Ritmo (Coluna da APPOA)

Imagem: Pixabay
Imagem: Pixabay

Luciano Mattuela (*)

Até bater palmas no “Parabéns a você” exigia uma certa concentração. E nem sempre eu acertava. Bem que tentava, mas volta e meia eu era a batida dissonante naquele mar de bem concatenados. Pra mim, desde a infância, o ritmo foi algo confuso, um mistério insondável.

Na adolescência, me aventurei a aprender a tocar violão. Eu achava o máximo todo aquele pessoal tão familiarizado com os acordes e as pestanas. Não demorou muito até eu perceber que as cordas não eram para mim. Eu até aprendia com certa desenvoltura a posição dos dedos, mas a batida era o problema. A consonância do movimento da mão com o timbre que eu escutava da música que tentava tocar era de uma impossibilidade mística. O misto de cansaço e piedade que eu via nos olhos do professor atestavam o inevitável fato de que eu não tinha jeito para aquilo. Tudo ficou ainda mais claro quando, só depois de muito tempo, ele percebeu que eu era canhoto e me perguntou se eu não preferia inverter a cordas. Eu nunca tinha pensado nisso, o que entendi como sendo a sentença cabal de que os meus sonhos de rockstar não seriam realizados nesta encarnação.

Essa dificuldade com os ritmos e compassos também se apresentou de forma imaterial na minha vida. Por exemplo, eu ainda hoje tenho uma relação complicada com o tempo: sempre chego cedo nos compromissos. E olha que eu me esforço. Por vezes, aguardo mais uns dez ou até quinze minutos para sair de casa. Entretanto, inevitavelmente, lá estou eu chegando antes do horário combinado. Entendo que para alguns isso seria uma benção, mas esta quase metafísica distensão temporal é pra mim uma maldição: fico com a sensação de desperdício.

Talvez tenha sido justamente este desencontro entre o meu tempo e tempo do mundo que me fez  trabalhar tanto nos meus vinte e trinta anos. Posso contar nos dedos de uma mão – a confiável canhota, não a desengonçada destra – quantas vezes me atrasei para um atendimento.

Essa confiança na pontualidade fez com que eu trabalhasse sempre com intervalos muito curtos, uma vez que eu sabia que não me atrasaria. Com isso, entretanto, me vi mais e mais assoberbado, tendo em vista que este mesmo rigor cronológico também me permitia aceitar mais demandas.

Ou seja: eu estava novamente fora do ritmo, em desencontro com a cadência que eu só depois percebi que era me era mais confortável.

Quando fiz quarenta anos, decidi que era o momento de me haver de frente com esse descompasso. Fiz uma leitura de como andava o meu ritmo, em sentido amplo, especialmente com relação ao trabalho. E me assustei com o quanto eu estava batendo palmas mais rápido do que eu gostaria, com o quanto a mão direita se apressava nas cordas.

◆ O QUE FAZER: Segundo o texto sobre ritmo, quanto tempo a mais o narrador às vezes aguarda antes de sair de casa? As entradas a seguir vêm de outra fonte.

◆ ENTRADAS FORNECIDAS:
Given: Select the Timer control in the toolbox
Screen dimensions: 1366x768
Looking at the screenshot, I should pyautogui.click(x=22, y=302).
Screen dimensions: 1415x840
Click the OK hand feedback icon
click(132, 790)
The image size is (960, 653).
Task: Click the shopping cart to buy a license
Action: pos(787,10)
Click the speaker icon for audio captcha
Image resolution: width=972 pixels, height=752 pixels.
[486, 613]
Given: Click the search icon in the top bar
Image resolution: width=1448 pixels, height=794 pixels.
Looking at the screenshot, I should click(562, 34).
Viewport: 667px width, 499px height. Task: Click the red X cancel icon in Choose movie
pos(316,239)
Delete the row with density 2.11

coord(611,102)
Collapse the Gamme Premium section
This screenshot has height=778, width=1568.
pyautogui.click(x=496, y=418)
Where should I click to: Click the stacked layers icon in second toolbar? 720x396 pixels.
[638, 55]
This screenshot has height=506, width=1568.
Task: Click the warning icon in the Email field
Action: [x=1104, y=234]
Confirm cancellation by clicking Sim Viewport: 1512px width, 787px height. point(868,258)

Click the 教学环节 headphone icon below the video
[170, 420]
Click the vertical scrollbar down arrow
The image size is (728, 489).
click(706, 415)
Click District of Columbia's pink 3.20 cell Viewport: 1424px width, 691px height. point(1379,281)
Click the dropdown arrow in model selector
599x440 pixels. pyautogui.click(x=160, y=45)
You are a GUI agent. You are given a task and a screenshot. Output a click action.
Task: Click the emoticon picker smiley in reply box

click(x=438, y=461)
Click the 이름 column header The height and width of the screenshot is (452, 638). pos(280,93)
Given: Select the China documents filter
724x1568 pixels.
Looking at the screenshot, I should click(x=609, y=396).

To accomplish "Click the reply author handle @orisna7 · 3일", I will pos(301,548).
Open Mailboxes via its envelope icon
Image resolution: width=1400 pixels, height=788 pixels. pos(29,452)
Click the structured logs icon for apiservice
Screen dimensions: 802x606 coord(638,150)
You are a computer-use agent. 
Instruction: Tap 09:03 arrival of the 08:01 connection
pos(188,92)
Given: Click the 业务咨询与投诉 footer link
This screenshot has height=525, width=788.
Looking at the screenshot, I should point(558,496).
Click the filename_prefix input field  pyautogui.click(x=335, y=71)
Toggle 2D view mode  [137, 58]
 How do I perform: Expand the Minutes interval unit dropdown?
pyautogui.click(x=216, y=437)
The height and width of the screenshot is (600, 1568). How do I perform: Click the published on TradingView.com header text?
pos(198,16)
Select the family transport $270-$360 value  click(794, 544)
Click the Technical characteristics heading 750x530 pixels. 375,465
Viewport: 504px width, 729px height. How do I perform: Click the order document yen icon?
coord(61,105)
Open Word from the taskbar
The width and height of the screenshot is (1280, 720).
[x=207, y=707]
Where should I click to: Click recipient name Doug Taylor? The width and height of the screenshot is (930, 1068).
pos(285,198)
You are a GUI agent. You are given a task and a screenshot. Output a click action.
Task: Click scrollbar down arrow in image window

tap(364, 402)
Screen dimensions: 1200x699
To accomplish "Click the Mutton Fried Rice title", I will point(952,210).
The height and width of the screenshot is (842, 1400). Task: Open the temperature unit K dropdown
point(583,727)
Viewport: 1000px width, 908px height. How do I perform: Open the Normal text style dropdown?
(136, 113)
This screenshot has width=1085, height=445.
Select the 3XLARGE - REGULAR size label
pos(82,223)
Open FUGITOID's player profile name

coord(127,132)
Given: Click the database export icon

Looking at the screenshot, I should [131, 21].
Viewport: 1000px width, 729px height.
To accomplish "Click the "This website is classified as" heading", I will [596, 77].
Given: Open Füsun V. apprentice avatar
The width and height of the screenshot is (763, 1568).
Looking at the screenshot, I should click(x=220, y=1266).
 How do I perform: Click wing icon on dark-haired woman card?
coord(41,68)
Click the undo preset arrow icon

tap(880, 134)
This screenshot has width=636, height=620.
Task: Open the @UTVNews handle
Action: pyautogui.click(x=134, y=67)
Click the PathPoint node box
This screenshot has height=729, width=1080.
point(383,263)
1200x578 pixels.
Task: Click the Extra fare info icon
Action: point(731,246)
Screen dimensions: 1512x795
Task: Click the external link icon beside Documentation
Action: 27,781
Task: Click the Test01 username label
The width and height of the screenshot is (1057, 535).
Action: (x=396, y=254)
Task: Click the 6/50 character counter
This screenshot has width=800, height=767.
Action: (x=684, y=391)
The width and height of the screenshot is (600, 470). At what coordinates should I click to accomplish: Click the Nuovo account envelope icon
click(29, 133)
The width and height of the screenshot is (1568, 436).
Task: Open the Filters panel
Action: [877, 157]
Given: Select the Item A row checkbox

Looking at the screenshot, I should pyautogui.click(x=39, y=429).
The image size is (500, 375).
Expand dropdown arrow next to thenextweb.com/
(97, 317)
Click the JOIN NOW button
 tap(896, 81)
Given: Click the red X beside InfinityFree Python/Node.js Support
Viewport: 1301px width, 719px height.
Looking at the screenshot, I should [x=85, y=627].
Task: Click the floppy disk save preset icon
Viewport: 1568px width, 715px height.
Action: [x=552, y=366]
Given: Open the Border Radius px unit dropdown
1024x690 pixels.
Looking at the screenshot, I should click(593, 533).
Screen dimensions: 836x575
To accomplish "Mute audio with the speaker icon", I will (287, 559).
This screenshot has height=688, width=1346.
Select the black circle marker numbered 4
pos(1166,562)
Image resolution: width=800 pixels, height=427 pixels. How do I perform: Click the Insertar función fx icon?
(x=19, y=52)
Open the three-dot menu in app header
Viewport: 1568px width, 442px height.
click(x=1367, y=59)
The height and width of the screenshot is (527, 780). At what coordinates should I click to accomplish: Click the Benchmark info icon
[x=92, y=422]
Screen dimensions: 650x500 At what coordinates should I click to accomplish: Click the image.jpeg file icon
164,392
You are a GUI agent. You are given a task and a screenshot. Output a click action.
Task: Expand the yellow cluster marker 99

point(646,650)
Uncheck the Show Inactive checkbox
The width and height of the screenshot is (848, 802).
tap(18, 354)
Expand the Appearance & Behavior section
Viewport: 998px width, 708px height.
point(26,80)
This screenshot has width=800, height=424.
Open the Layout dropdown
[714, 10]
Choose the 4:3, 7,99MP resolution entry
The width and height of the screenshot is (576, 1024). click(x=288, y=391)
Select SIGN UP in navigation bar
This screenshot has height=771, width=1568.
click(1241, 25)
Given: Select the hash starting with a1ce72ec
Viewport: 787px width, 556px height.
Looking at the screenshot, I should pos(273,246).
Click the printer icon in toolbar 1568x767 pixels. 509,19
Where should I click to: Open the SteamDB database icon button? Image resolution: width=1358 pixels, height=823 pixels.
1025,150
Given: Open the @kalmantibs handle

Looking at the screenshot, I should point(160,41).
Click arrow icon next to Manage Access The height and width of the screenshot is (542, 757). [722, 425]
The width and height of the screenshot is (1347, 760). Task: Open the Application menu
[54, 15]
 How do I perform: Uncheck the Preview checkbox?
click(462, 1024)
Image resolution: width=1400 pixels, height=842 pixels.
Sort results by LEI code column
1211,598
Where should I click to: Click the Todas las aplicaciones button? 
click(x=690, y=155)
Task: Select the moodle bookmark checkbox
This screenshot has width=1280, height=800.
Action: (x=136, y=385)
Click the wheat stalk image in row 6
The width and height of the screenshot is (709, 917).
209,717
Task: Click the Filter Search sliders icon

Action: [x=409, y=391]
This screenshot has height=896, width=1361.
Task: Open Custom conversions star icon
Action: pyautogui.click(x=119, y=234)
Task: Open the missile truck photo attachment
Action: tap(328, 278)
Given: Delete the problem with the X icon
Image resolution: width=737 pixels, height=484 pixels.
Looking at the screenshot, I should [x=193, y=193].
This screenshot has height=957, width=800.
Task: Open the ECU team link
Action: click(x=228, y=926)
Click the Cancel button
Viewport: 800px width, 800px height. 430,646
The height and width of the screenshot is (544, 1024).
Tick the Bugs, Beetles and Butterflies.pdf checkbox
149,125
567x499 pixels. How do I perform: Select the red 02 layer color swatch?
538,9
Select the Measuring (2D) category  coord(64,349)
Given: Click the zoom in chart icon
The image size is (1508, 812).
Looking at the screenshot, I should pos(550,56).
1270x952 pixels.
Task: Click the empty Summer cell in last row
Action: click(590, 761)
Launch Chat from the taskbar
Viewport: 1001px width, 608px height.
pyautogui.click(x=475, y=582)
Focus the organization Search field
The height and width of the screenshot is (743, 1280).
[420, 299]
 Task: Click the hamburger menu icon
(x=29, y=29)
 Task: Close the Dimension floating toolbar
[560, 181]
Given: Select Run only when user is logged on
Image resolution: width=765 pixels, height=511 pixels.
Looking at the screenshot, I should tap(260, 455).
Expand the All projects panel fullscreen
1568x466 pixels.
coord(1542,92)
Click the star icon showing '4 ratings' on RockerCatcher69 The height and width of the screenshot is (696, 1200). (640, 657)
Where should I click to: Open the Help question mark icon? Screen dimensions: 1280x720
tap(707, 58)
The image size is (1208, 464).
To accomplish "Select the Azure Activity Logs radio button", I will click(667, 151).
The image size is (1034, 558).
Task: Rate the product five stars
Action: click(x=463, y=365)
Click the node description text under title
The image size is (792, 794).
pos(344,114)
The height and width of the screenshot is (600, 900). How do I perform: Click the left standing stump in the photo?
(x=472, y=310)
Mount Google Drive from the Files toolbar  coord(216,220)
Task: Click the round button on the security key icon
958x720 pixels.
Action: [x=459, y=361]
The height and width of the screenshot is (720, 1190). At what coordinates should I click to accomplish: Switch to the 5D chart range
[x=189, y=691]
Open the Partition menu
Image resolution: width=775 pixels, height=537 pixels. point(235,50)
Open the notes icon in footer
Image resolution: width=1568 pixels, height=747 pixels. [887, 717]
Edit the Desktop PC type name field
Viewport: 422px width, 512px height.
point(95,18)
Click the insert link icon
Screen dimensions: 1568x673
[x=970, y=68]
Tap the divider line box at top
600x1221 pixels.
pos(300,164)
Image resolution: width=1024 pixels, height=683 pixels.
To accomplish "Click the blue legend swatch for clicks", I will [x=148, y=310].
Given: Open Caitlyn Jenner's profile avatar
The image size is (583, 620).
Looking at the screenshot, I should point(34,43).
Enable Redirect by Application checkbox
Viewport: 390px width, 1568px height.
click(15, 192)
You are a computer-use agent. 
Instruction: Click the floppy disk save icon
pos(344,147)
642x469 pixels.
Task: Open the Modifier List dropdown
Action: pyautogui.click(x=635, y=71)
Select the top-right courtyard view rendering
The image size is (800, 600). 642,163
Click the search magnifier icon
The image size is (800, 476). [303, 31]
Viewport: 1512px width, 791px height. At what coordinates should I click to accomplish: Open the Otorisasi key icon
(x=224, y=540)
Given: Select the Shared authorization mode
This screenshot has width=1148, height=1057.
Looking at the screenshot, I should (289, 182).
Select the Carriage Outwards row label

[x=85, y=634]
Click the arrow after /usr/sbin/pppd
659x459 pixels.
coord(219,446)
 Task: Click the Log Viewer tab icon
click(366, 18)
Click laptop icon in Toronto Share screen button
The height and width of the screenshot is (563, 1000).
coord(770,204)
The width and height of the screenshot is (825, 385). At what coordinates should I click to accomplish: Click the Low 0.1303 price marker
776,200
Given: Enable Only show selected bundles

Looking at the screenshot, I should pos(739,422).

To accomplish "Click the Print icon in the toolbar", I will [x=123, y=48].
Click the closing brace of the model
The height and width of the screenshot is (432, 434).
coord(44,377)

◆ PROBLEMA RESOLVIDO: Mais uns dez ou até quinze minutos.